It puzzled me for days why this segment has to take up so much space. Lila and Nino fell in love slowly. The girls spent the early days listening to Nino's endless political babbling. There were many ups and downs, hesitant touches, and half-hearted denials. The month on the beach seemed so monotonous, so interminable, as if time had stopped and the summer would never end. Only by Chapter 85 (after the end of the vacation) did I realize how massive Lila's choice to leave her husband for Nino was and why it had to take so long: In an insulated working class neighborhood in 1960s Naples, no one, absolutely no one, had even thought of divorce. A more likely scenario would have been murder (ie, divorce, the Italian style).
Even so, every reader knows, from the last chapter of the previous book, that Lila's marriage to Stefano could not last. It ended before it even started. Lila confessed to Lenu that she had felt numb and on the verge of (spiritual) death in her marriage. But she was only 17 and the most vigorously alive person in the neighborhood. If Lila were to submit to the social norms of the neighborhood, she would have to become another Gigliola or Pinuccia and kill her indomitable spirit. Well, that's not going to happen. So the marriage is doomed. Nevertheless, how to get there without making her look anachronistic or unrealistic could have been a real problem. A young woman of her time and background needed an enormous amount of drive to overcome not only her environment but her own conscience. Thus comes a catalyst to give her a reason to do what she had to do, sooner or later. The love affair with Nino became the impetus for Lila to finally leave Stefano, but the process has to be meticulously and convincingly laid out, at least for Italian readers.
It seems a little reductive to call Nino "a catalyst," but that is more or less the function of this character throughout the quartet --- not that the passions and suffering felt by all three characters were any less palpable or sincere.

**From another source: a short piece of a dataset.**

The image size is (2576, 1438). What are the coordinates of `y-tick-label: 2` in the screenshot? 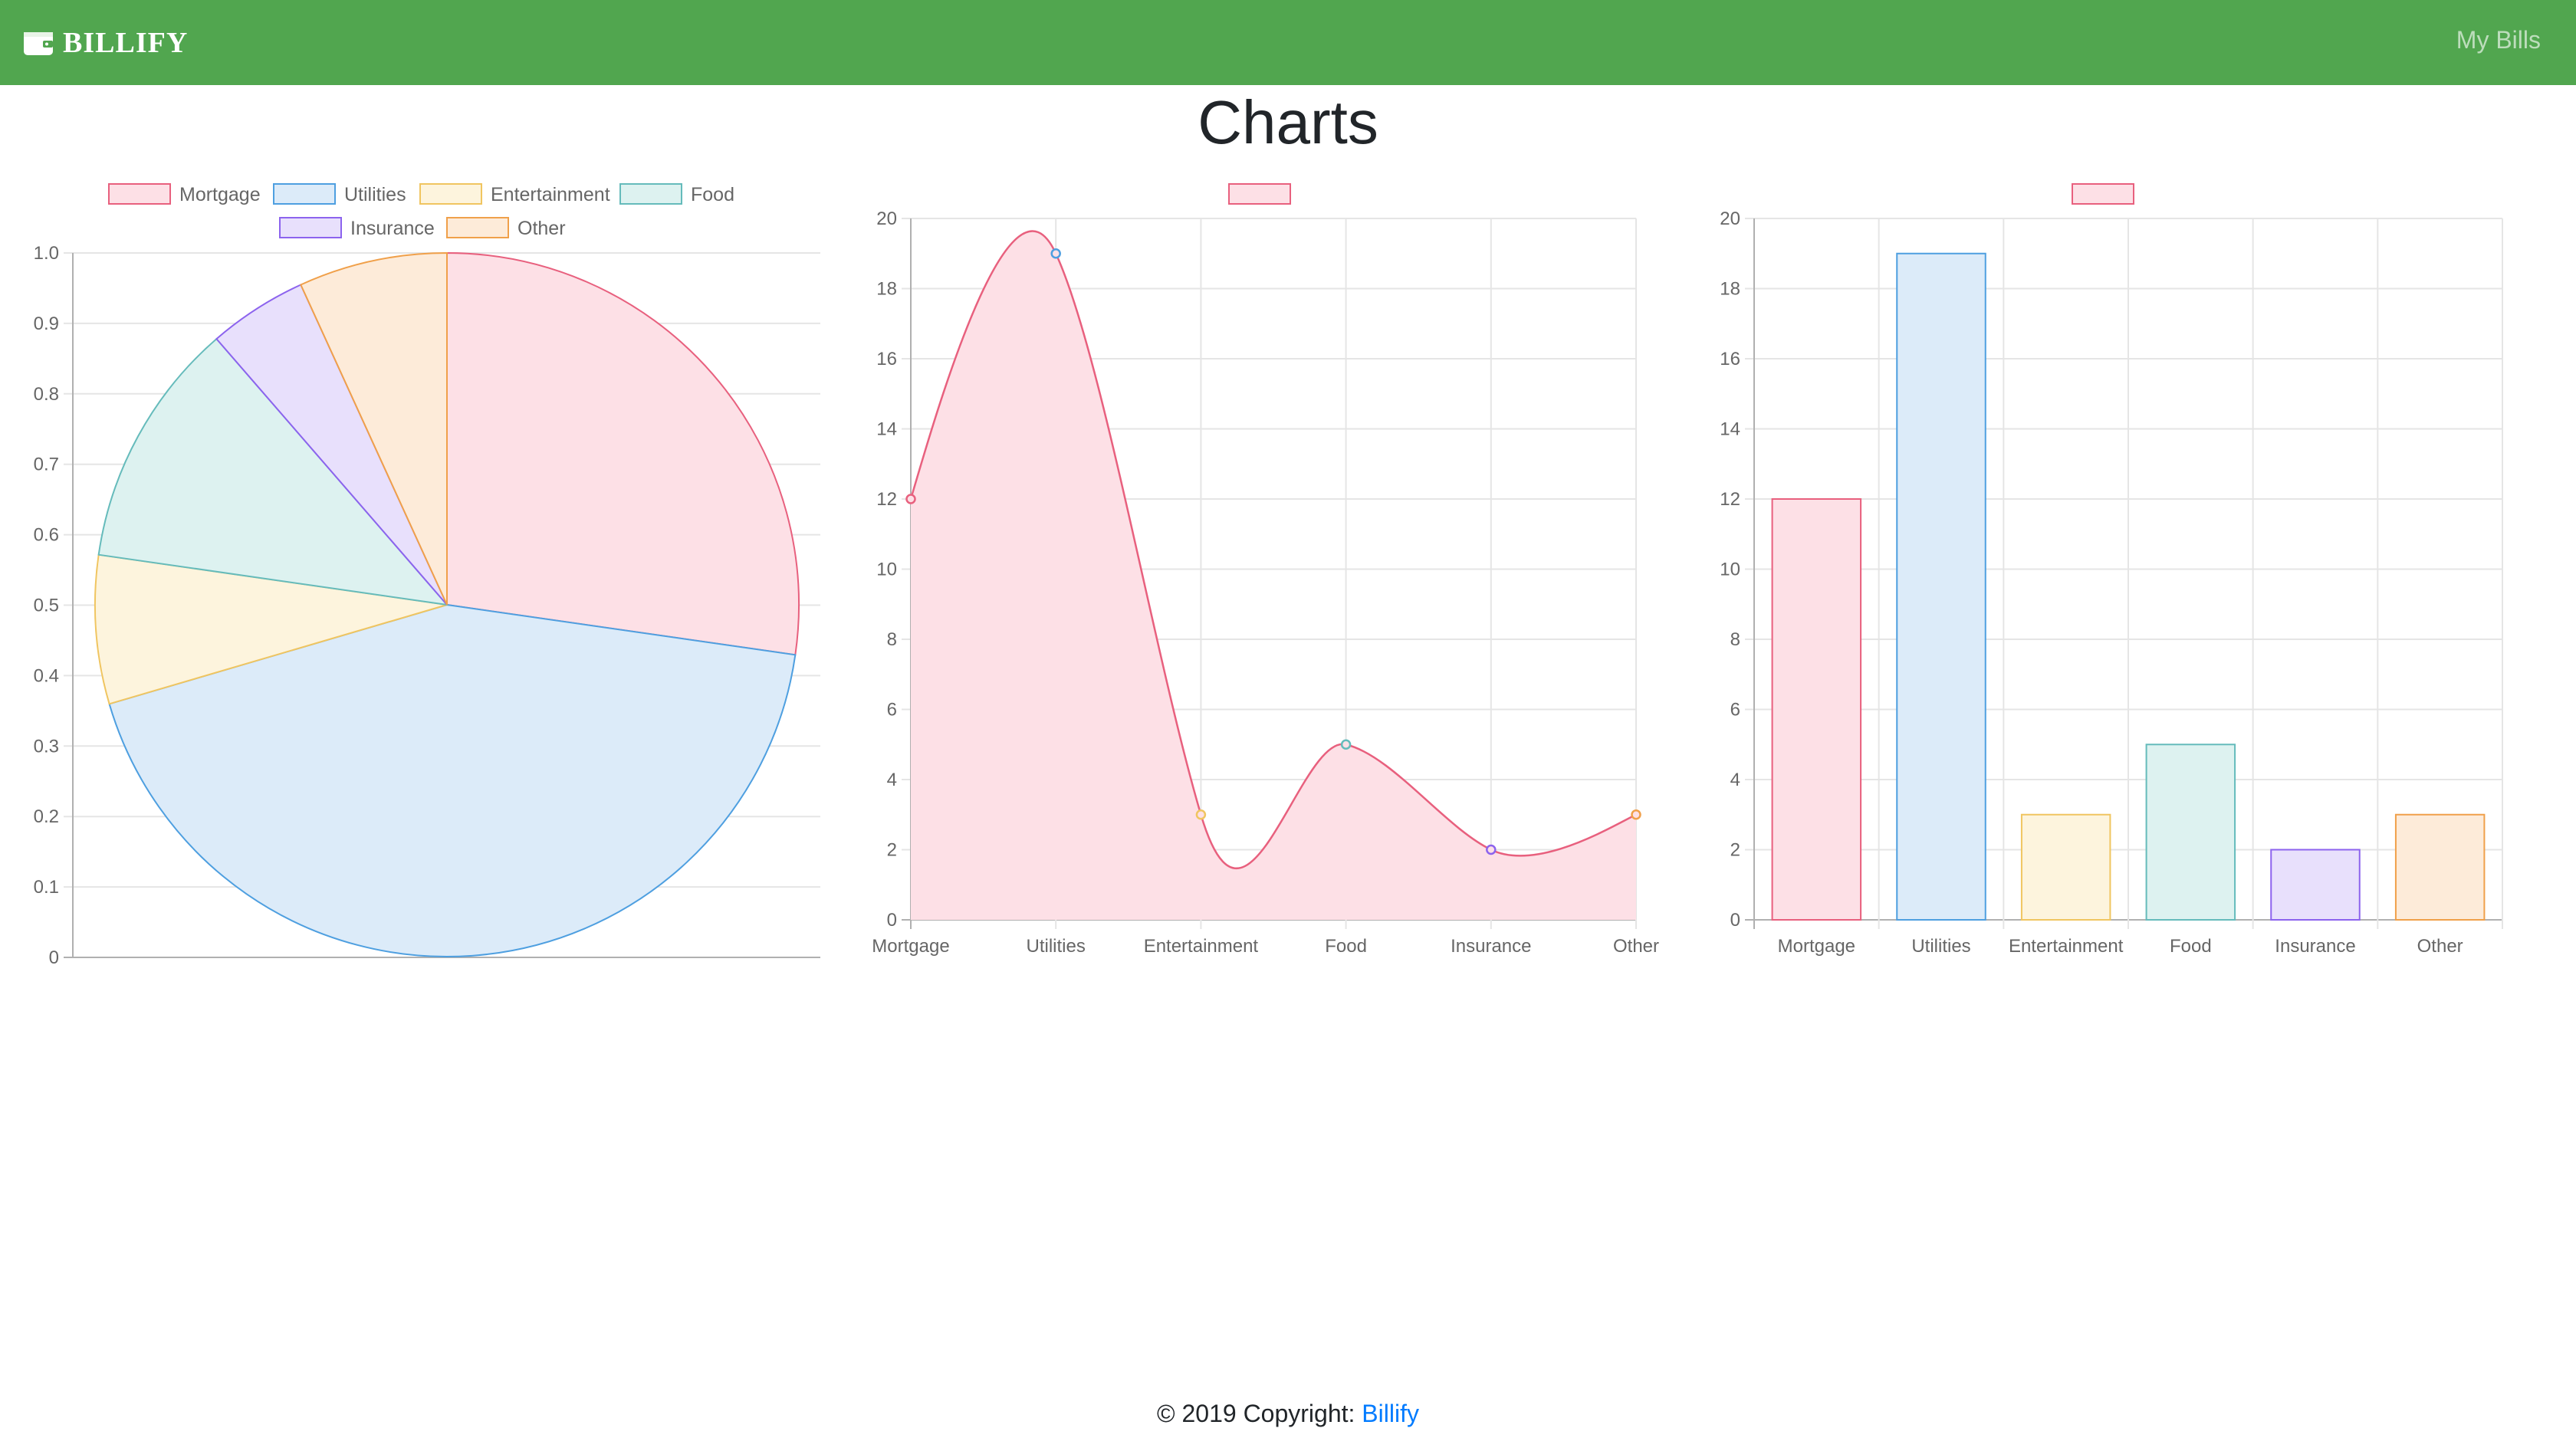 It's located at (1735, 850).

For many years, the idea of people using people was taboo to me. It seems so despicable that I was afraid of even thinking about it. However, psychotherapy changed that and helped me see how people never stop using each other, often unconsciously and sometimes constructively. Relationship is not a zero-sum game. A person may not lose anything by being used, and both the user and the used may come out with more than they have had. People who love each other especially use each other all the time and both sides can derive pleasure from it.
A closer look reveals more patterns of characters using each other. When Lila first hired Lenu to accompany her on the beach vacation with a health-related purpose, Lenu agreed on the condition that they go to Ischia instead of another beach town, so that she could be close to Nino, because she knew he would be in the nearby city Forio. Here Lenu used Lila. Then Lila used Lenu's friendship with Nino to become close to Nino, which triggered everything that followed. While Lenu felt used and angry, she was spurred by her disappointment in Nino and Lila to pursue higher education at the free university in Pisa. Before this turn of events, Lenu had always been ambivalent about her future: to stay or to go away, to become just like her mother or to forever escape the same fate. After that, she no longer had any doubt. Unconsciously, Lila's escape brought about Lenu's escape. At the moment it seemed like a loss, but pain pushed both girls beyond what they had thought they were capable of.